A couple of finches near the birdfeeder in Central Park
A couple of finches near the birdfeeder in Central Park. (Photo by Charles Chessler)

Baltimore Oriole (male and female)
Finch
Northern cardinal
Dark eyed junco
Downy woodpecker (male and female)
Brown creepers
Goldfinches
Carolina wren
Blue jay
Hawk
Yellow bellied sap sucker
Sparrow

9/7/13

Swan
Grackle
Robin
Northern cardinal (male and female)
House sparrow
Maybe yellow warbler
Mourning dove

4/26/13

amanda and bird
Charlie captures a bird perched on Amanda’s hand. (Photo by Charles Chessler)

Yellow rump warbler
White-breasted nuthatch
Swamp sparrow
Northern parula
Ruby-crown kinglet
Louisiana water thrush
Black and white warbler
Palm warbler
Cardinal
Blue jay
Starling
Red wing blackbird
Black birded green

We go birding in Central Park behind the cafe, across the Bow Bridge, by the Ramble.
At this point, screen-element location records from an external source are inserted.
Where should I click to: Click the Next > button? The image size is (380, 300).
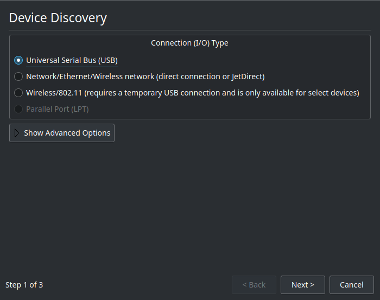(302, 285)
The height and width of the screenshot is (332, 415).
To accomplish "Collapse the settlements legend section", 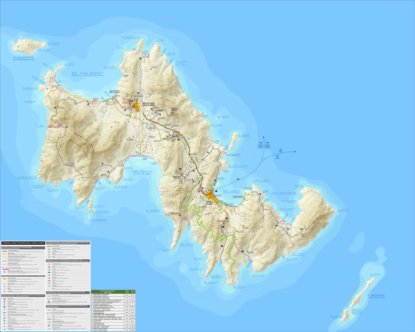I will tap(23, 276).
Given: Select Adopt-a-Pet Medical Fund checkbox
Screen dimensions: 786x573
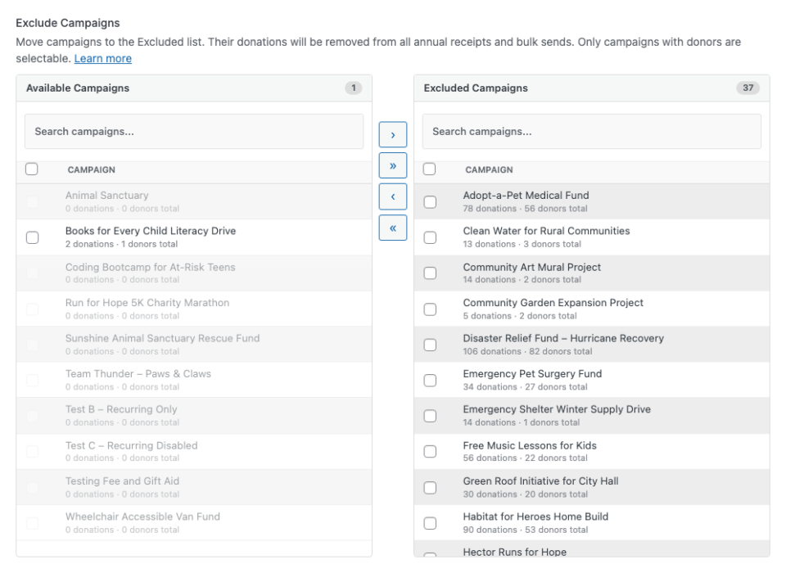Looking at the screenshot, I should point(430,201).
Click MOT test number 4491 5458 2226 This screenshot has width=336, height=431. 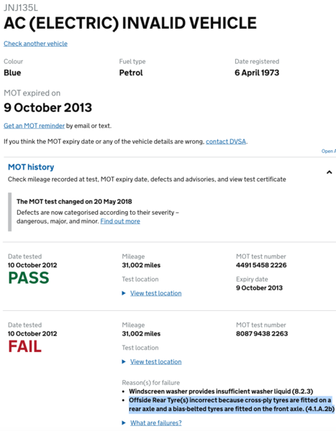coord(261,265)
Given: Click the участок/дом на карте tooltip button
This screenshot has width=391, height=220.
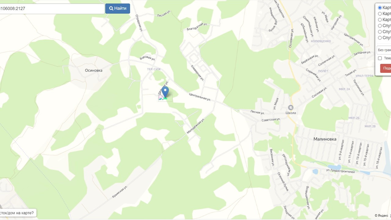Looking at the screenshot, I should click(x=18, y=213).
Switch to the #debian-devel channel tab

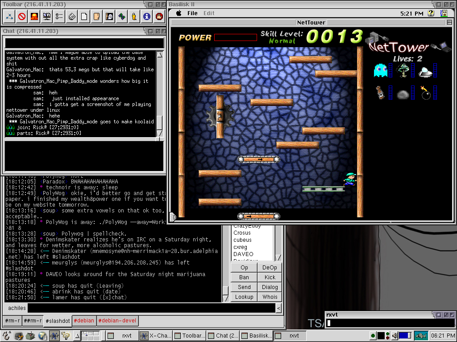coord(117,321)
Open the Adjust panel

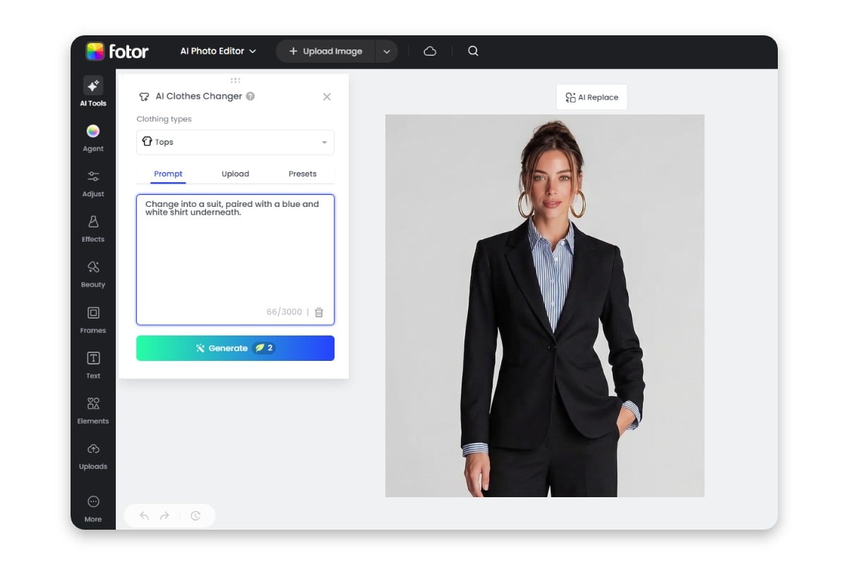92,184

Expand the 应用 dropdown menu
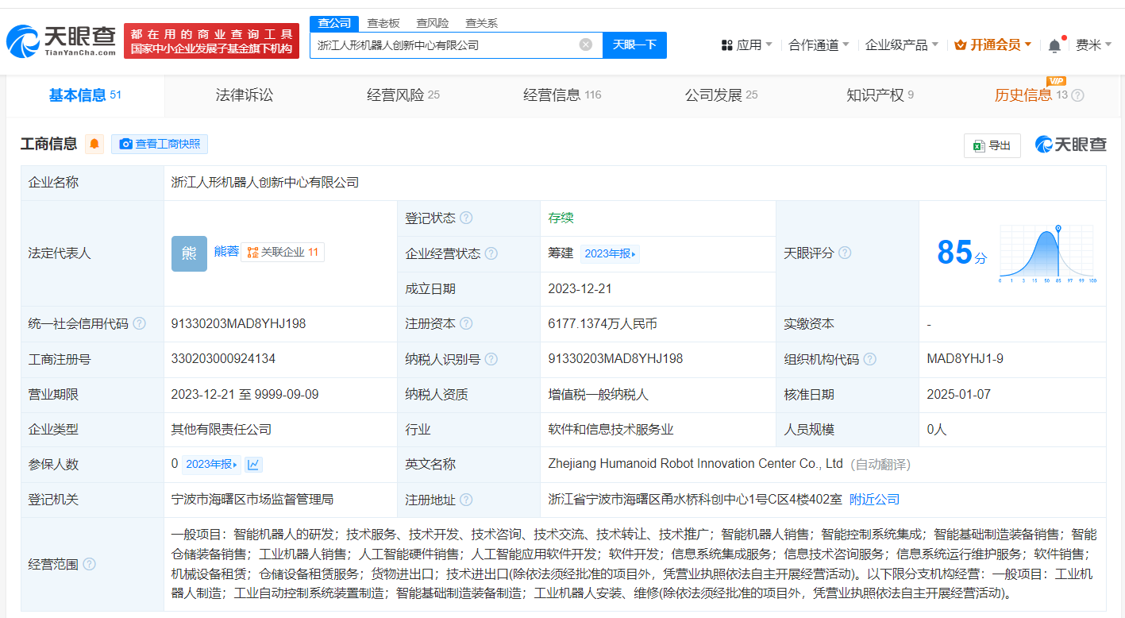pos(747,45)
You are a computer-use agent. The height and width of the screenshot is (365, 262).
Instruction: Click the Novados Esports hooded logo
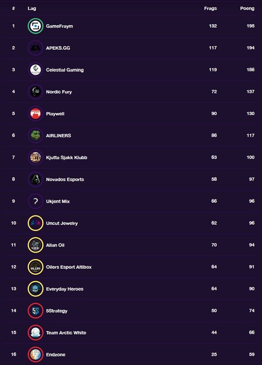click(35, 179)
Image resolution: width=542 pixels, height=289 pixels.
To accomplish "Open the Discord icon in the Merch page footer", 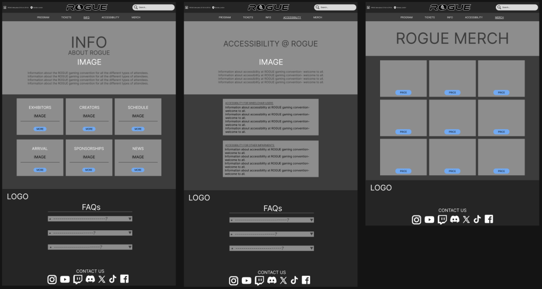I will [x=455, y=220].
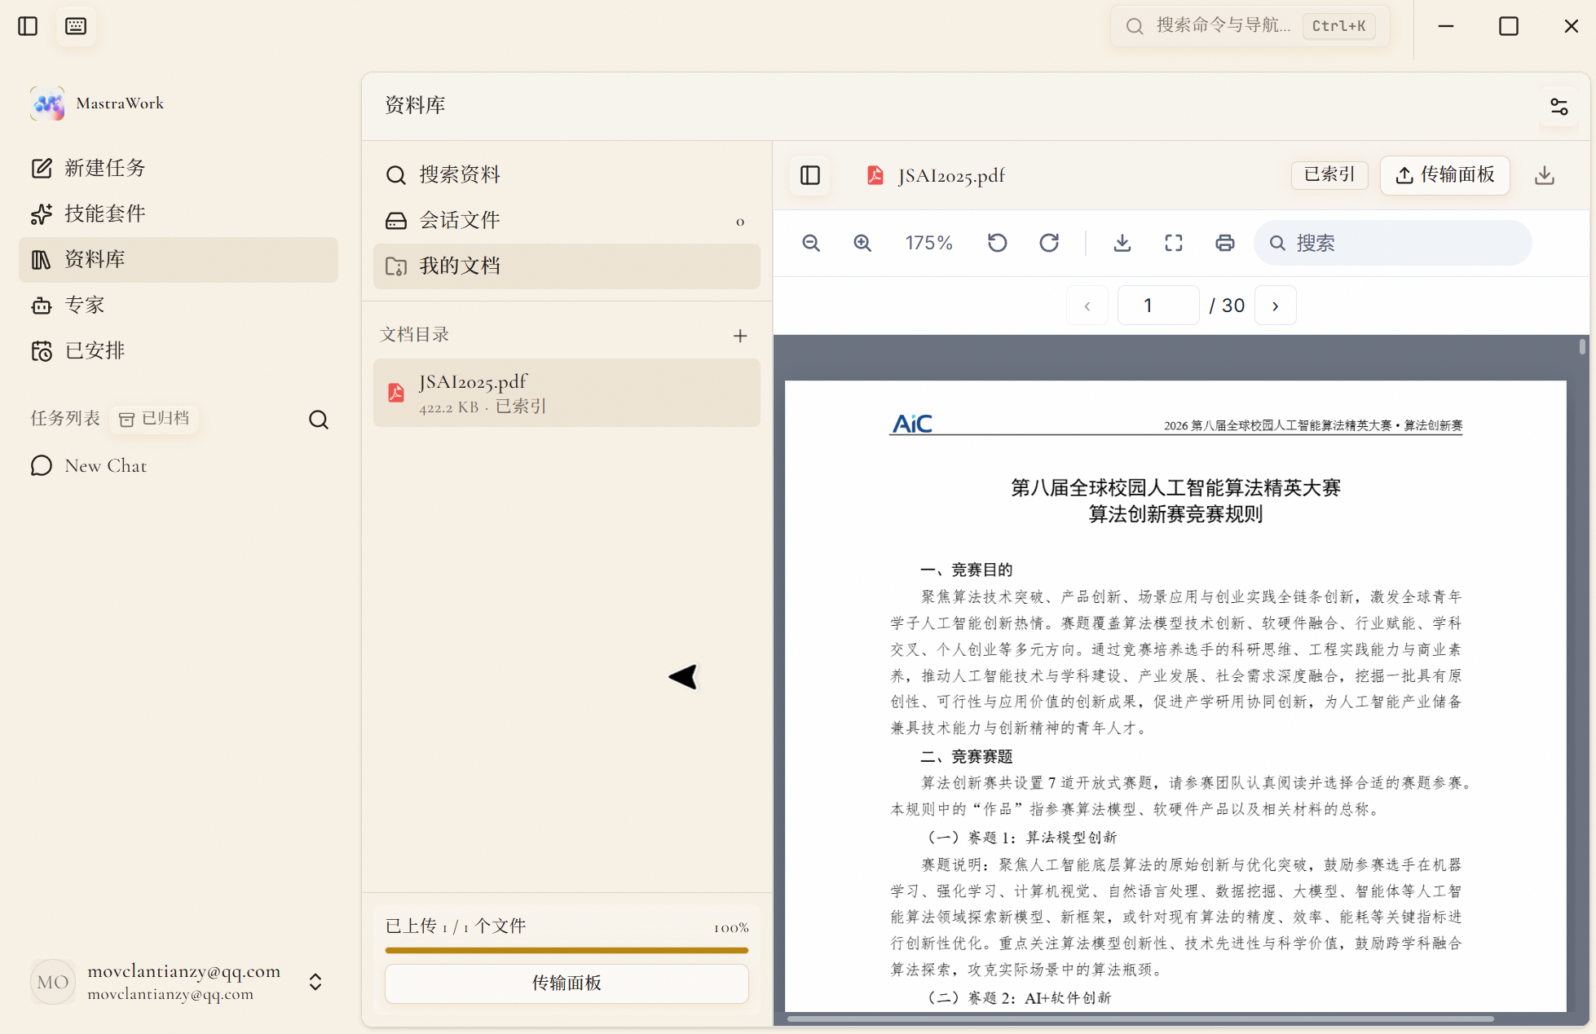Add new item to 文档目录

740,335
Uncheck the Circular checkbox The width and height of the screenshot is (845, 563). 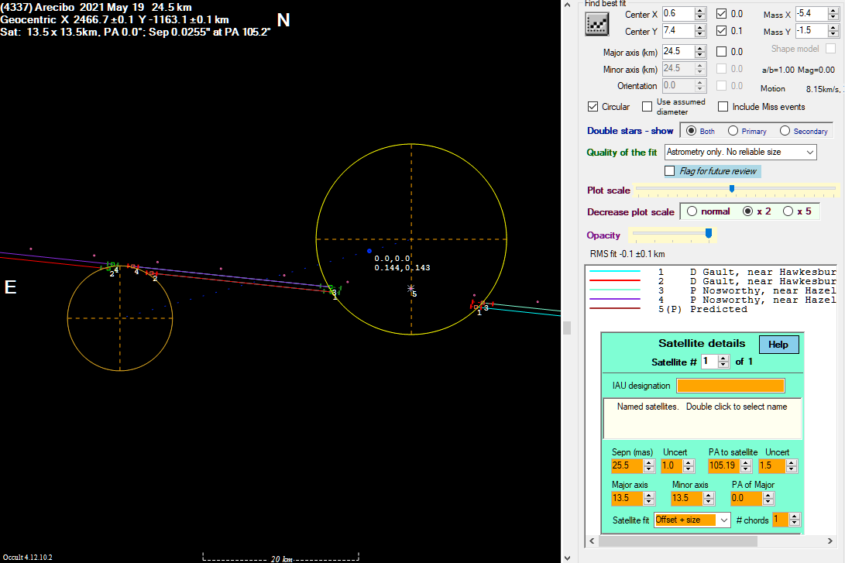click(593, 107)
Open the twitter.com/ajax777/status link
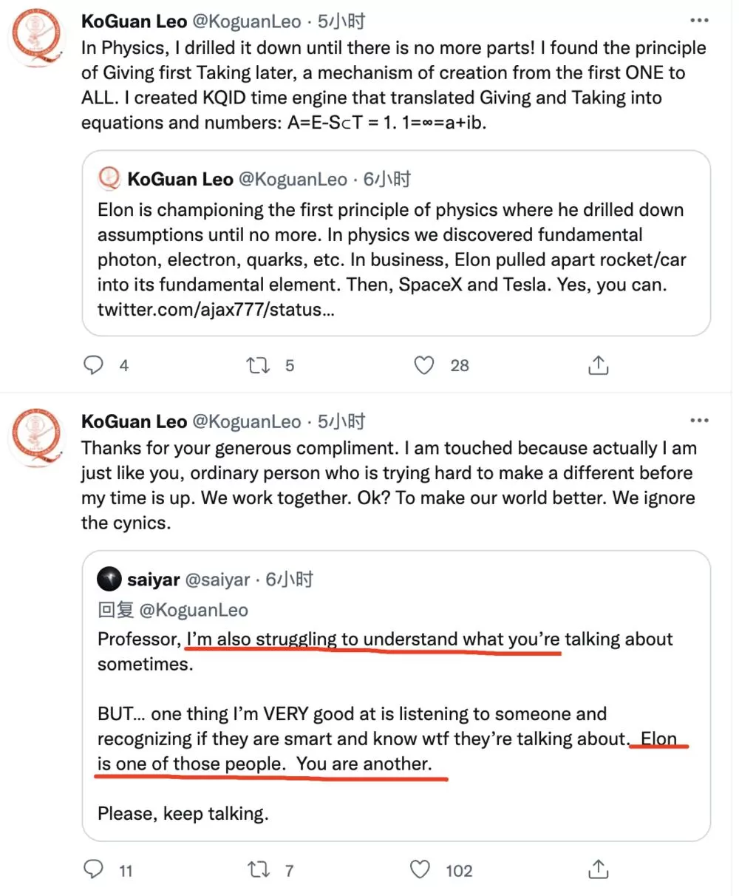The width and height of the screenshot is (739, 896). pyautogui.click(x=216, y=310)
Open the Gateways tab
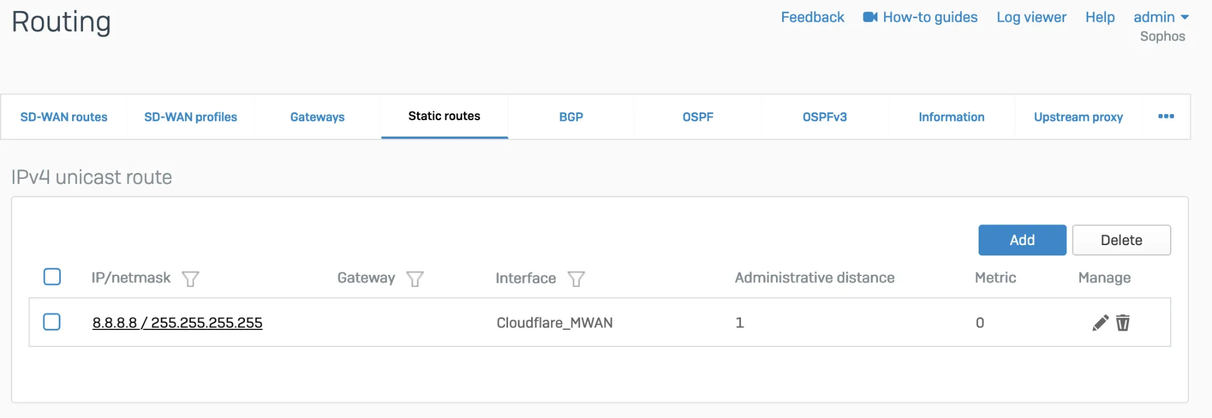 [x=317, y=117]
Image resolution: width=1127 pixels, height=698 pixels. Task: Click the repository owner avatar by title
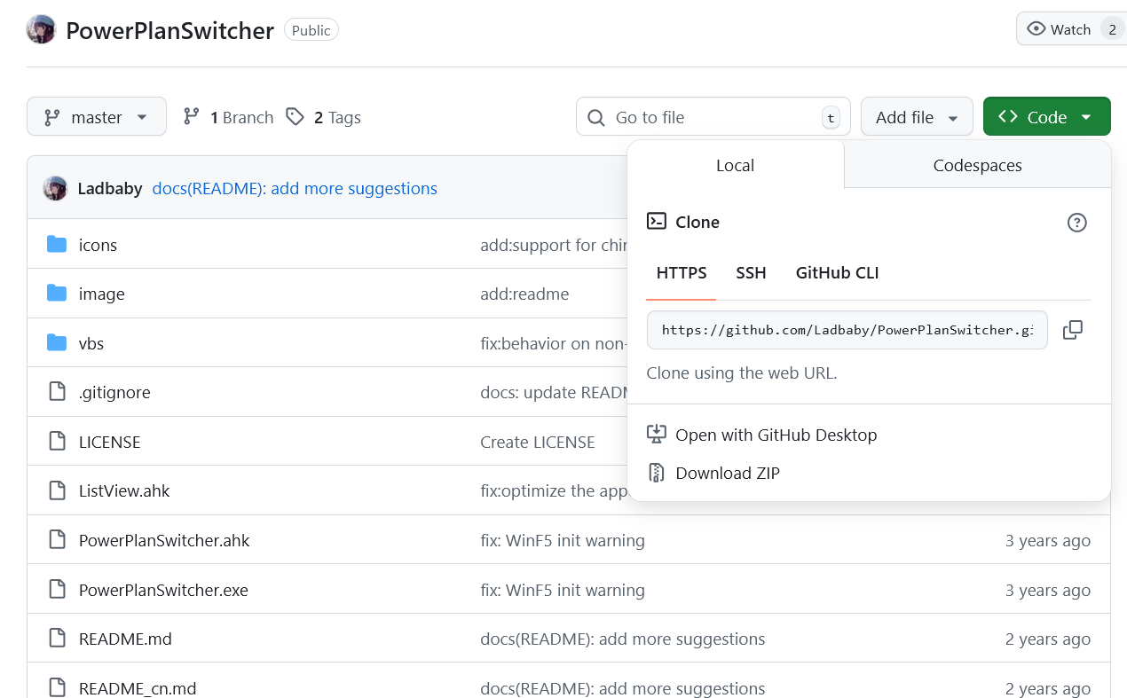42,29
For the record, I could not identify any of these birds (except maybe the cardinals and blue jays) without help from Charlie and fellow birders and photographers Dan Lane Williams and Amanda Bielskas. On previous birding jaunts, we met Birding Bob and friend Andy Gershon.

Although I don’t really know about birds, I know about the beauty of birds. As Emily Dickinson wrote:

“Hope” is the thing with feathers –
That perches in the soul –
And sings the tune without the words –
And never stops – at all –

Going out for a walk with birders reminds me to slow down, take in the beauty, stop time with a photo, even if it’s cold and snowy — especially then! There’s beauty and hope all around. You just have to look for it.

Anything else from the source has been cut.